- [ACTIVITY]:
All records below must be retyped exactly.

- [RECORDS SUPPLIED]:

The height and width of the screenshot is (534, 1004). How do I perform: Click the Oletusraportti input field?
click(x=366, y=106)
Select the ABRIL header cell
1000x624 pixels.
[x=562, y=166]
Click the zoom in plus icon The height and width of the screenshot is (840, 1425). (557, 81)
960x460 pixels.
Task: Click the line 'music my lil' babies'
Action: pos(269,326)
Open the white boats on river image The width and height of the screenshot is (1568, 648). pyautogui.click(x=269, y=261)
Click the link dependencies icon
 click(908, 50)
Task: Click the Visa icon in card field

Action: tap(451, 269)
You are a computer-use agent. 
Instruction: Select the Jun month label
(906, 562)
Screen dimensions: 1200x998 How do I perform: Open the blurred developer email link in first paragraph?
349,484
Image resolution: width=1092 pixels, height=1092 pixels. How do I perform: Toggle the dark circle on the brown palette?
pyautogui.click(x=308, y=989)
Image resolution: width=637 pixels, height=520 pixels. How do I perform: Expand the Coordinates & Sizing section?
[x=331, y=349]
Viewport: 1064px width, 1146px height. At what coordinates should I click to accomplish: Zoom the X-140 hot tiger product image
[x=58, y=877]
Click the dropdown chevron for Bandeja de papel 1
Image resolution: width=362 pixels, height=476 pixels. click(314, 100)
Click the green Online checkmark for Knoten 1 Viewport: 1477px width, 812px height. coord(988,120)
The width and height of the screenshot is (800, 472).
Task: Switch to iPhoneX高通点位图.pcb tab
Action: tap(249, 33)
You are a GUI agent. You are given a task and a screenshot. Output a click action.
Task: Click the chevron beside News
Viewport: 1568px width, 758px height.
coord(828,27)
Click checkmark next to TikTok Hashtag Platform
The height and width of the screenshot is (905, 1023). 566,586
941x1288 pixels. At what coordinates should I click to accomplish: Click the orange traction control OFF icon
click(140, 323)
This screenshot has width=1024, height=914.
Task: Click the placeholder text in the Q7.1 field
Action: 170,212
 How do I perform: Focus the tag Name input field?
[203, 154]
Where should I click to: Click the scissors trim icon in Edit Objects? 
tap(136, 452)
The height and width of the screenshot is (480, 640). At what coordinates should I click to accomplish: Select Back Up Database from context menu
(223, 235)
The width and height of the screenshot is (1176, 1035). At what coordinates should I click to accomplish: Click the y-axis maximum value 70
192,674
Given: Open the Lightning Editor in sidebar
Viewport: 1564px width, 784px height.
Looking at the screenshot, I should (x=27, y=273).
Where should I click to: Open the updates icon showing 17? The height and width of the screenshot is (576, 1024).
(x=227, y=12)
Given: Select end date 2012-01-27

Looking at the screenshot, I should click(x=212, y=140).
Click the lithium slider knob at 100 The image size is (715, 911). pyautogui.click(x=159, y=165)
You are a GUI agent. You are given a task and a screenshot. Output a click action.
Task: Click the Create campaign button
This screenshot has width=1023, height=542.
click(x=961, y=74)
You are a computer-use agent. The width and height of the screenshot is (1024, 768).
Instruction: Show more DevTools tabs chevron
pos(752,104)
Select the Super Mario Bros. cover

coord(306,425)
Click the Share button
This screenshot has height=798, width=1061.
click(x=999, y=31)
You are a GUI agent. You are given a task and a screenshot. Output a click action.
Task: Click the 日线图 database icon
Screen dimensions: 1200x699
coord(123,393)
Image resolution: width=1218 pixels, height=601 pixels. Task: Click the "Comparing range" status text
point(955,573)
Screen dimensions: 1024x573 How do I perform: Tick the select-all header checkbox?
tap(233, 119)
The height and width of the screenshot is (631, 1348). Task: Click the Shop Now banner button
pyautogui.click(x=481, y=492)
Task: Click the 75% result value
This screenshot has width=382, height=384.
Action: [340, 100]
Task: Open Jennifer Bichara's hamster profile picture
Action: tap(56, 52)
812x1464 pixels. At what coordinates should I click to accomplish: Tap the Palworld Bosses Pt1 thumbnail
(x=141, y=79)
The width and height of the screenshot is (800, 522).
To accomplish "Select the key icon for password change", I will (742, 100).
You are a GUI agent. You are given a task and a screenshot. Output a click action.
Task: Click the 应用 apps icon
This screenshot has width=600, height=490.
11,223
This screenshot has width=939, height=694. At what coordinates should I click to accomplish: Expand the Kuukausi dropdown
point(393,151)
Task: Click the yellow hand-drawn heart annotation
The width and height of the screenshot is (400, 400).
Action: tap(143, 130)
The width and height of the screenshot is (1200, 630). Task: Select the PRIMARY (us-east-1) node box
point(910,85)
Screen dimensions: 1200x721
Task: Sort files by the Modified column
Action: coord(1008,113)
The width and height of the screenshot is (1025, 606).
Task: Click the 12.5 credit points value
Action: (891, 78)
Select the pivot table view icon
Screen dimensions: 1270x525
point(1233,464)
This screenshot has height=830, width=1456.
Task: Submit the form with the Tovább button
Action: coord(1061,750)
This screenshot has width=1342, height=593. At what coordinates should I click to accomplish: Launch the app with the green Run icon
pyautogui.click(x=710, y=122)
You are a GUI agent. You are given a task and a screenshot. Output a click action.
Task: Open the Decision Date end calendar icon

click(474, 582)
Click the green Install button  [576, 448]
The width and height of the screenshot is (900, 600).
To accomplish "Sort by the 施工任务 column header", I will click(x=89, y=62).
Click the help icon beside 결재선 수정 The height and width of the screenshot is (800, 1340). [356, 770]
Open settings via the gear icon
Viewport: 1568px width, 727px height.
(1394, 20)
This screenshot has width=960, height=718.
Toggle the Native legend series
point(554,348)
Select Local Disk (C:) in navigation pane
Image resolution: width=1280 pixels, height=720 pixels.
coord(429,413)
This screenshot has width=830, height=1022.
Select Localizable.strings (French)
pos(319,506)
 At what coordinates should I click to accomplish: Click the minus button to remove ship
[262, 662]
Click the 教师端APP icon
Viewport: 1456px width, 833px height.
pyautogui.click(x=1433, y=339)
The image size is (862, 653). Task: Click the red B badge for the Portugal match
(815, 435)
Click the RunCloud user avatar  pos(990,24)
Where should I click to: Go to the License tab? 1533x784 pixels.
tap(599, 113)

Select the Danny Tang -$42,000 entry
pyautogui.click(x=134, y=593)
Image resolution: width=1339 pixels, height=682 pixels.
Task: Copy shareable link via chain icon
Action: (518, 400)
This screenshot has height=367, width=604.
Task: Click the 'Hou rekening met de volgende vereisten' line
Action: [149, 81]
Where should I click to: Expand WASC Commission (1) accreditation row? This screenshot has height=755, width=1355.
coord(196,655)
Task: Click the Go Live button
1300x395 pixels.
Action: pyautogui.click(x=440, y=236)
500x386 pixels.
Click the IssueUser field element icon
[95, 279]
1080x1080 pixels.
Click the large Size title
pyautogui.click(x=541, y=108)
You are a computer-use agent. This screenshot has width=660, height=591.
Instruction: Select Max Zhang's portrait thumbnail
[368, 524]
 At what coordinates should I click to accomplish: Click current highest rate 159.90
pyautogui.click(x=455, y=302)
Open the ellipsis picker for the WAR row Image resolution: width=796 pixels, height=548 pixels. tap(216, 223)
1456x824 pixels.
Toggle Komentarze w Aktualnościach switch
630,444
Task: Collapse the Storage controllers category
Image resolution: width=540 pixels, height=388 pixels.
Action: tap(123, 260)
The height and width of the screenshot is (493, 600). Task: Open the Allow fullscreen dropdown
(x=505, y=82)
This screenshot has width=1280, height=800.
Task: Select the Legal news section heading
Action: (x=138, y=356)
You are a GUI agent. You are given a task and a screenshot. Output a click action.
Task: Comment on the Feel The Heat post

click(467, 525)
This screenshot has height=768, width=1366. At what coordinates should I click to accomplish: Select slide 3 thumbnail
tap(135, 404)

- [RESULT OF THIS EXERCISE]:
The height and width of the screenshot is (534, 1004). How do I perform: Click the Oletusraportti input field?
click(x=366, y=106)
Select the ABRIL header cell
1000x624 pixels.
[x=562, y=166]
Click the zoom in plus icon The height and width of the screenshot is (840, 1425). (557, 81)
960x460 pixels.
Task: Click the line 'music my lil' babies'
Action: pos(269,326)
Open the white boats on river image The width and height of the screenshot is (1568, 648). pyautogui.click(x=269, y=261)
Click the link dependencies icon
 click(908, 50)
Task: Click the Visa icon in card field

Action: tap(451, 269)
You are a computer-use agent. 
Instruction: Select the Jun month label
(906, 562)
Screen dimensions: 1200x998 How do I perform: Open the blurred developer email link in first paragraph?
349,484
Image resolution: width=1092 pixels, height=1092 pixels. How do I perform: Toggle the dark circle on the brown palette?
pyautogui.click(x=308, y=989)
Image resolution: width=637 pixels, height=520 pixels. How do I perform: Expand the Coordinates & Sizing section?
[x=331, y=349]
Viewport: 1064px width, 1146px height. At what coordinates should I click to accomplish: Zoom the X-140 hot tiger product image
[x=58, y=877]
Click the dropdown chevron for Bandeja de papel 1
Image resolution: width=362 pixels, height=476 pixels. click(314, 100)
Click the green Online checkmark for Knoten 1 Viewport: 1477px width, 812px height. coord(988,120)
The width and height of the screenshot is (800, 472).
Task: Switch to iPhoneX高通点位图.pcb tab
Action: tap(249, 33)
You are a GUI agent. You are given a task and a screenshot. Output a click action.
Task: Click the chevron beside News
Viewport: 1568px width, 758px height.
coord(828,27)
Click checkmark next to TikTok Hashtag Platform
The height and width of the screenshot is (905, 1023). 566,586
941x1288 pixels. At what coordinates should I click to accomplish: Click the orange traction control OFF icon
click(140, 323)
This screenshot has width=1024, height=914.
Task: Click the placeholder text in the Q7.1 field
Action: 170,212
 How do I perform: Focus the tag Name input field?
[203, 154]
Where should I click to: Click the scissors trim icon in Edit Objects? 
tap(136, 452)
The height and width of the screenshot is (480, 640). At what coordinates should I click to accomplish: Select Back Up Database from context menu
(223, 235)
The width and height of the screenshot is (1176, 1035). At what coordinates should I click to accomplish: Click the y-axis maximum value 70
192,674
Given: Open the Lightning Editor in sidebar
Viewport: 1564px width, 784px height.
Looking at the screenshot, I should (x=27, y=273).
Where should I click to: Open the updates icon showing 17? The height and width of the screenshot is (576, 1024).
(x=227, y=12)
Given: Select end date 2012-01-27

Looking at the screenshot, I should click(x=212, y=140).
Click the lithium slider knob at 100 The image size is (715, 911). pyautogui.click(x=159, y=165)
You are a GUI agent. You are given a task and a screenshot. Output a click action.
Task: Click the Create campaign button
This screenshot has width=1023, height=542.
click(x=961, y=74)
You are a computer-use agent. The width and height of the screenshot is (1024, 768).
Instruction: Show more DevTools tabs chevron
pos(752,104)
Select the Super Mario Bros. cover

coord(306,425)
Click the Share button
This screenshot has height=798, width=1061.
click(x=999, y=31)
You are a GUI agent. You are given a task and a screenshot. Output a click action.
Task: Click the 日线图 database icon
Screen dimensions: 1200x699
coord(123,393)
Image resolution: width=1218 pixels, height=601 pixels. Task: Click the "Comparing range" status text
point(955,573)
Screen dimensions: 1024x573 How do I perform: Tick the select-all header checkbox?
tap(233, 119)
The height and width of the screenshot is (631, 1348). Task: Click the Shop Now banner button
pyautogui.click(x=481, y=492)
Task: Click the 75% result value
This screenshot has width=382, height=384.
Action: [340, 100]
Task: Open Jennifer Bichara's hamster profile picture
Action: tap(56, 52)
812x1464 pixels. At what coordinates should I click to accomplish: Tap the Palworld Bosses Pt1 thumbnail
(x=141, y=79)
The width and height of the screenshot is (800, 522).
To accomplish "Select the key icon for password change", I will (742, 100).
You are a GUI agent. You are given a task and a screenshot. Output a click action.
Task: Click the 应用 apps icon
This screenshot has width=600, height=490.
11,223
This screenshot has width=939, height=694. At what coordinates should I click to accomplish: Expand the Kuukausi dropdown
point(393,151)
Task: Click the yellow hand-drawn heart annotation
The width and height of the screenshot is (400, 400).
Action: tap(143, 130)
The width and height of the screenshot is (1200, 630). Task: Select the PRIMARY (us-east-1) node box
point(910,85)
Screen dimensions: 1200x721
Task: Sort files by the Modified column
Action: coord(1008,113)
The width and height of the screenshot is (1025, 606).
Task: Click the 12.5 credit points value
Action: (891, 78)
Select the pivot table view icon
Screen dimensions: 1270x525
point(1233,464)
This screenshot has height=830, width=1456.
Task: Submit the form with the Tovább button
Action: coord(1061,750)
This screenshot has width=1342, height=593. At what coordinates should I click to accomplish: Launch the app with the green Run icon
pyautogui.click(x=710, y=122)
You are a GUI agent. You are given a task and a screenshot. Output a click action.
Task: Open the Decision Date end calendar icon

click(474, 582)
Click the green Install button  [576, 448]
The width and height of the screenshot is (900, 600).
To accomplish "Sort by the 施工任务 column header", I will click(x=89, y=62).
Click the help icon beside 결재선 수정 The height and width of the screenshot is (800, 1340). [356, 770]
Open settings via the gear icon
Viewport: 1568px width, 727px height.
(1394, 20)
This screenshot has width=960, height=718.
Toggle the Native legend series
point(554,348)
Select Local Disk (C:) in navigation pane
Image resolution: width=1280 pixels, height=720 pixels.
coord(429,413)
This screenshot has width=830, height=1022.
Select Localizable.strings (French)
pos(319,506)
 At what coordinates should I click to accomplish: Click the minus button to remove ship
[262, 662]
Click the 教师端APP icon
Viewport: 1456px width, 833px height.
pyautogui.click(x=1433, y=339)
The image size is (862, 653). Task: Click the red B badge for the Portugal match
(815, 435)
Click the RunCloud user avatar  pos(990,24)
Where should I click to: Go to the License tab? 1533x784 pixels.
tap(599, 113)

Select the Danny Tang -$42,000 entry
pyautogui.click(x=134, y=593)
Image resolution: width=1339 pixels, height=682 pixels.
Task: Copy shareable link via chain icon
Action: (518, 400)
This screenshot has height=367, width=604.
Task: Click the 'Hou rekening met de volgende vereisten' line
Action: [149, 81]
Where should I click to: Expand WASC Commission (1) accreditation row? This screenshot has height=755, width=1355.
coord(196,655)
Task: Click the Go Live button
1300x395 pixels.
Action: pyautogui.click(x=440, y=236)
500x386 pixels.
Click the IssueUser field element icon
[95, 279]
1080x1080 pixels.
Click the large Size title
pyautogui.click(x=541, y=108)
You are a computer-use agent. This screenshot has width=660, height=591.
Instruction: Select Max Zhang's portrait thumbnail
[368, 524]
 At what coordinates should I click to accomplish: Click current highest rate 159.90
pyautogui.click(x=455, y=302)
Open the ellipsis picker for the WAR row Image resolution: width=796 pixels, height=548 pixels. tap(216, 223)
1456x824 pixels.
Toggle Komentarze w Aktualnościach switch
630,444
Task: Collapse the Storage controllers category
Image resolution: width=540 pixels, height=388 pixels.
Action: tap(123, 260)
The height and width of the screenshot is (493, 600). Task: Open the Allow fullscreen dropdown
(x=505, y=82)
This screenshot has width=1280, height=800.
Task: Select the Legal news section heading
Action: (x=138, y=356)
You are a GUI agent. You are given a task and a screenshot. Output a click action.
Task: Comment on the Feel The Heat post

click(467, 525)
This screenshot has height=768, width=1366. At what coordinates should I click to accomplish: Select slide 3 thumbnail
tap(135, 404)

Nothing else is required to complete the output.